The oral microbiota consists viruses, bacteria, archaea, fungi, and protozoa. In comparison to a healthy microbiome (eubiosis), patients with periodontitis exhibit an imbalanced microbiome (dysbiosis), which can contribute to the development of neuropsychiatric disorders. Studies utilizing postmortem brain samples have demonstrated the presence of the oral microbiota in the brains from patients with Alzheimer’s disease (AD) or Parkinson’s disease [105]. Part of the figure was designed using resources from Biorender.com.

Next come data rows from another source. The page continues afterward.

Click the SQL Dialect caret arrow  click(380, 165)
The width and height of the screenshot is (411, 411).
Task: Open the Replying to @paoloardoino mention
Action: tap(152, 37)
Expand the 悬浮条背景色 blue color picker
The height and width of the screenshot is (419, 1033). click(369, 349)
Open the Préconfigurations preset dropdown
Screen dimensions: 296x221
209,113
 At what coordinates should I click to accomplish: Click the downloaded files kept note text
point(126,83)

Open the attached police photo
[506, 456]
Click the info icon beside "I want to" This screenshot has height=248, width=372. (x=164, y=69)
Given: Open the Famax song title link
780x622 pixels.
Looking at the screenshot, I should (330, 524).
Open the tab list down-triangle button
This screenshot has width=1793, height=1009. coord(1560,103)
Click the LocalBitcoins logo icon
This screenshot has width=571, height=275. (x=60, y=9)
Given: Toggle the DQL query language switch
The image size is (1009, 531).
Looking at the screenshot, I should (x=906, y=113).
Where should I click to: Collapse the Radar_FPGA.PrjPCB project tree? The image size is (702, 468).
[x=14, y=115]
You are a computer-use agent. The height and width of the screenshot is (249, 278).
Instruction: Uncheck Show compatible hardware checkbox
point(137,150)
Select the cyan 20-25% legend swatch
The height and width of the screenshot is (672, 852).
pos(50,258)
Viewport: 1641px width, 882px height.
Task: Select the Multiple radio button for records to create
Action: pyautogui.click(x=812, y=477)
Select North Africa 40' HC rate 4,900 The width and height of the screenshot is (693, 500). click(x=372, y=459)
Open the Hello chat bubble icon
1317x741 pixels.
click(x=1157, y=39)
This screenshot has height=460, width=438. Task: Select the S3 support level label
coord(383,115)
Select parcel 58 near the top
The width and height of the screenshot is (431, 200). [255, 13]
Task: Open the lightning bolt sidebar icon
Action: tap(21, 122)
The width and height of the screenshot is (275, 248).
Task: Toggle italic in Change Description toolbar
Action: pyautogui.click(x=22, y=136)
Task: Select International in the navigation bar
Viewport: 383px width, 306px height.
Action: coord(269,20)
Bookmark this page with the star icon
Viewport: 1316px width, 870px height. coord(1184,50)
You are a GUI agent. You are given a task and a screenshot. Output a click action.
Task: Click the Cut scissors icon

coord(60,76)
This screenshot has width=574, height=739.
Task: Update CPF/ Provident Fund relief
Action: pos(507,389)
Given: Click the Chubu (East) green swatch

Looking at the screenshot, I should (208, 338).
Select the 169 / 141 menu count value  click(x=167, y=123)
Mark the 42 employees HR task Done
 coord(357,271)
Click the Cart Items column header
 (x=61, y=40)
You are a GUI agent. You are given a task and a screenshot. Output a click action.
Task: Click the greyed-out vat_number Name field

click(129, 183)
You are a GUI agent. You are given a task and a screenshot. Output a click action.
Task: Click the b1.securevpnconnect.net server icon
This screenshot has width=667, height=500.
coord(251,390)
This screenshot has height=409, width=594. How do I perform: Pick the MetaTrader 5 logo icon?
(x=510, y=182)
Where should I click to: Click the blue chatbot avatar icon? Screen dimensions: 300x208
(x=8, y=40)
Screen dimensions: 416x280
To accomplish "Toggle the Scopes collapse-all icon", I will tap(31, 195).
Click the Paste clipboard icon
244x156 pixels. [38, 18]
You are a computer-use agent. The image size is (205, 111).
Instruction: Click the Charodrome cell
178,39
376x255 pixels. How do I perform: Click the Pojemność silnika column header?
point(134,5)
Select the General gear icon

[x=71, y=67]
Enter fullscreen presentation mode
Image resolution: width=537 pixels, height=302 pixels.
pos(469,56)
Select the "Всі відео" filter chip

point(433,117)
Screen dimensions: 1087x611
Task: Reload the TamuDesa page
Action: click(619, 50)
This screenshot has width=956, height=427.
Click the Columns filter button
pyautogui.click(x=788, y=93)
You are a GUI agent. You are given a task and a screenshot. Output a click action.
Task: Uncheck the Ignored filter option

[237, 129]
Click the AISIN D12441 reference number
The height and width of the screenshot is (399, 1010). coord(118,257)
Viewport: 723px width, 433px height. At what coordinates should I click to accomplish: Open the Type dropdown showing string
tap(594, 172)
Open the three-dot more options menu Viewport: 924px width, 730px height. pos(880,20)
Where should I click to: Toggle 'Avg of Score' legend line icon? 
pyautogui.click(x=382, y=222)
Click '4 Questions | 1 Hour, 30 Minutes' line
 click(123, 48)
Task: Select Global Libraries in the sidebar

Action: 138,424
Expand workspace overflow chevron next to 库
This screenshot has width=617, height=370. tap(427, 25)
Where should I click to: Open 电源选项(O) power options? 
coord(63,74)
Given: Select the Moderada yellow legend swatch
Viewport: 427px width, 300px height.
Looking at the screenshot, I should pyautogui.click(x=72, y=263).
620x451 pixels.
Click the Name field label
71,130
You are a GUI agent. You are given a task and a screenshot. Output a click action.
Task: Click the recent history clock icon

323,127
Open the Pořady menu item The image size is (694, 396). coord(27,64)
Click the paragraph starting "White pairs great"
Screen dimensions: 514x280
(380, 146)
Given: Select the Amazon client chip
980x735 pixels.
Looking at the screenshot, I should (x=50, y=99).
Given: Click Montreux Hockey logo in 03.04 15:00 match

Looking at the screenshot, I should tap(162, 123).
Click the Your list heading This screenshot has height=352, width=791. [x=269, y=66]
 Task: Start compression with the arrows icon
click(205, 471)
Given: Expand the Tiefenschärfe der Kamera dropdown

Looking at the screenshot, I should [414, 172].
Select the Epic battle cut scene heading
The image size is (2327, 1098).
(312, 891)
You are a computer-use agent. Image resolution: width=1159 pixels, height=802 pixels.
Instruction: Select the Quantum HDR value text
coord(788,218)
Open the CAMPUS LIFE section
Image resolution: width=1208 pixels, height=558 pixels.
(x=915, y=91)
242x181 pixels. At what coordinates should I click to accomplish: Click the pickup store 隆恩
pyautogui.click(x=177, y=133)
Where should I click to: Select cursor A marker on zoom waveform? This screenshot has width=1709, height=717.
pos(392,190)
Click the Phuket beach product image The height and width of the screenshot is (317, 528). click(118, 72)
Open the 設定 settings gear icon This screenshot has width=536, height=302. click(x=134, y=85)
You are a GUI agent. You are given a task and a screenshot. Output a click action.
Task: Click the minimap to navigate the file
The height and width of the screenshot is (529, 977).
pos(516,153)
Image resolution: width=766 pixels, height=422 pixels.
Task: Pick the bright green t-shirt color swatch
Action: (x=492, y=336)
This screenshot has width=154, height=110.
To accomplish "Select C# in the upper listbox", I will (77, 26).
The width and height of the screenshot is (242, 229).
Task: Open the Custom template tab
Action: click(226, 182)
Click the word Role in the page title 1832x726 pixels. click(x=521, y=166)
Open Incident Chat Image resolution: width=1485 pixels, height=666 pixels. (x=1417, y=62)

Periodontal diseases in patients with psychiatric disorders
Patients with psychiatric disorders often exhibit poor oral hygiene and a compromised periodontal status [84]. A meta-analysis has indicated that all psychiatric disorders are associated with an increased risk of dental decay, as reflected by higher decayed, missing, and filled teeth scores, as well as greater tooth loss [90]. Dry mouth, a common side effect of medications, is prevalent among many individuals with neuropsychiatric disorders and serves as a significant risk factor for oral health issue [84]. Furthermore, the incidence of periodontitis in patients with psychiatric disorders is 1.45 times higher compared to those without psychiatric disorders [91]. Taken together, these findings suggest that periodontitis may partly contribute to the risk for developing neuropsychiatric disorders (Figs. 2 and 3). However, further detailed studies with larger sample sizes are needed.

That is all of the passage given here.